--- What needs to be done ---
Reproduce every line of the data below without changing a single character.

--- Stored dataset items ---

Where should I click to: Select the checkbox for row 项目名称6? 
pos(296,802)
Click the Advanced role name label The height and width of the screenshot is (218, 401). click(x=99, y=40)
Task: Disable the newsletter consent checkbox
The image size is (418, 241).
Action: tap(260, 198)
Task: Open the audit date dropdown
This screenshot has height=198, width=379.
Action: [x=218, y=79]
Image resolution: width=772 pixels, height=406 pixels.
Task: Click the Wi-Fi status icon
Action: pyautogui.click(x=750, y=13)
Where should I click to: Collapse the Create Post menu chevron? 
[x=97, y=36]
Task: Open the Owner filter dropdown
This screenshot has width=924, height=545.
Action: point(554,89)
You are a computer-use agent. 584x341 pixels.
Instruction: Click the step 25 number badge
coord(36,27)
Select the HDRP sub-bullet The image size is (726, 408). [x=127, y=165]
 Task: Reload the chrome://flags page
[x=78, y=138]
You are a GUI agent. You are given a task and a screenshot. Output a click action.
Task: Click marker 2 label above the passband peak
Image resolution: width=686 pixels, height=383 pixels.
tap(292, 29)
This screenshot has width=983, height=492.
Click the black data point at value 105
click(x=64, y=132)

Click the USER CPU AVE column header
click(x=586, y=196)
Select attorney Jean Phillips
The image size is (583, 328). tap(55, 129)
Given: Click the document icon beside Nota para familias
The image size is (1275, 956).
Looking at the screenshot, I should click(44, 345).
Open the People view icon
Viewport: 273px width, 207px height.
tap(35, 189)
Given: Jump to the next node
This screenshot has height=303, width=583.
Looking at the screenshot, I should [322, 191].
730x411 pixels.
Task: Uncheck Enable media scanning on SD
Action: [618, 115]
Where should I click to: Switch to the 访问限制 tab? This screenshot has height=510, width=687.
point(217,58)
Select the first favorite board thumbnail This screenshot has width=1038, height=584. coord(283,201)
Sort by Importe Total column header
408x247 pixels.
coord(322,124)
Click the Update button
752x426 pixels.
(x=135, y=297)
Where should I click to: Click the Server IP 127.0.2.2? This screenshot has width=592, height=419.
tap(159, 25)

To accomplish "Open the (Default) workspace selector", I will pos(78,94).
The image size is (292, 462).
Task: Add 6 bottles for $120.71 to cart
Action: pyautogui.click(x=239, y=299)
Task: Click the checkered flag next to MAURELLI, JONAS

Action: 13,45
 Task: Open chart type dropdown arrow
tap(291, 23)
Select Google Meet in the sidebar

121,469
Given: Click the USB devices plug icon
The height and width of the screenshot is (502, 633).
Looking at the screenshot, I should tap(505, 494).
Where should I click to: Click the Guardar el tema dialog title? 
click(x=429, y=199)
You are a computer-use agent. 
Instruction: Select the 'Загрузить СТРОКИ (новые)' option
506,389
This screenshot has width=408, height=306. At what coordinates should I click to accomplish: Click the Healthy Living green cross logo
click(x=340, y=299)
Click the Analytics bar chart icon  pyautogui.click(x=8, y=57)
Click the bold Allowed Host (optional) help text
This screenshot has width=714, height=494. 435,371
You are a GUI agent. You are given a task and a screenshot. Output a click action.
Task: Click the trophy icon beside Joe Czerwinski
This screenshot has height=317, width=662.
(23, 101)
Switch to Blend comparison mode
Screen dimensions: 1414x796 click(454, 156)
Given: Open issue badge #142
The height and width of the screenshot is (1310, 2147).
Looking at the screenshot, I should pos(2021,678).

--- Answer for the task ---
Where should I click to: Select the checkbox for row 项目名称6? 
pos(296,802)
Click the Advanced role name label The height and width of the screenshot is (218, 401). click(x=99, y=40)
Task: Disable the newsletter consent checkbox
The image size is (418, 241).
Action: tap(260, 198)
Task: Open the audit date dropdown
This screenshot has height=198, width=379.
Action: [x=218, y=79]
Image resolution: width=772 pixels, height=406 pixels.
Task: Click the Wi-Fi status icon
Action: pyautogui.click(x=750, y=13)
Where should I click to: Collapse the Create Post menu chevron? 
[x=97, y=36]
Task: Open the Owner filter dropdown
This screenshot has width=924, height=545.
Action: point(554,89)
You are a computer-use agent. 584x341 pixels.
Instruction: Click the step 25 number badge
coord(36,27)
Select the HDRP sub-bullet The image size is (726, 408). [x=127, y=165]
 Task: Reload the chrome://flags page
[x=78, y=138]
You are a GUI agent. You are given a task and a screenshot. Output a click action.
Task: Click marker 2 label above the passband peak
Image resolution: width=686 pixels, height=383 pixels.
tap(292, 29)
This screenshot has width=983, height=492.
Click the black data point at value 105
click(x=64, y=132)

Click the USER CPU AVE column header
click(x=586, y=196)
Select attorney Jean Phillips
The image size is (583, 328). tap(55, 129)
Given: Click the document icon beside Nota para familias
The image size is (1275, 956).
Looking at the screenshot, I should click(44, 345).
Open the People view icon
Viewport: 273px width, 207px height.
tap(35, 189)
Given: Jump to the next node
This screenshot has height=303, width=583.
Looking at the screenshot, I should [322, 191].
730x411 pixels.
Task: Uncheck Enable media scanning on SD
Action: [618, 115]
Where should I click to: Switch to the 访问限制 tab? This screenshot has height=510, width=687.
point(217,58)
Select the first favorite board thumbnail This screenshot has width=1038, height=584. coord(283,201)
Sort by Importe Total column header
408x247 pixels.
coord(322,124)
Click the Update button
752x426 pixels.
(x=135, y=297)
Where should I click to: Click the Server IP 127.0.2.2? This screenshot has width=592, height=419.
tap(159, 25)

To accomplish "Open the (Default) workspace selector", I will pos(78,94).
The image size is (292, 462).
Task: Add 6 bottles for $120.71 to cart
Action: pyautogui.click(x=239, y=299)
Task: Click the checkered flag next to MAURELLI, JONAS

Action: 13,45
 Task: Open chart type dropdown arrow
tap(291, 23)
Select Google Meet in the sidebar

121,469
Given: Click the USB devices plug icon
The height and width of the screenshot is (502, 633).
Looking at the screenshot, I should tap(505, 494).
Where should I click to: Click the Guardar el tema dialog title? 
click(x=429, y=199)
You are a computer-use agent. 
Instruction: Select the 'Загрузить СТРОКИ (новые)' option
506,389
This screenshot has width=408, height=306. At what coordinates should I click to accomplish: Click the Healthy Living green cross logo
click(x=340, y=299)
Click the Analytics bar chart icon  pyautogui.click(x=8, y=57)
Click the bold Allowed Host (optional) help text
This screenshot has width=714, height=494. 435,371
You are a GUI agent. You are given a task and a screenshot. Output a click action.
Task: Click the trophy icon beside Joe Czerwinski
This screenshot has height=317, width=662.
(23, 101)
Switch to Blend comparison mode
Screen dimensions: 1414x796 click(454, 156)
Given: Open issue badge #142
The height and width of the screenshot is (1310, 2147).
Looking at the screenshot, I should pos(2021,678).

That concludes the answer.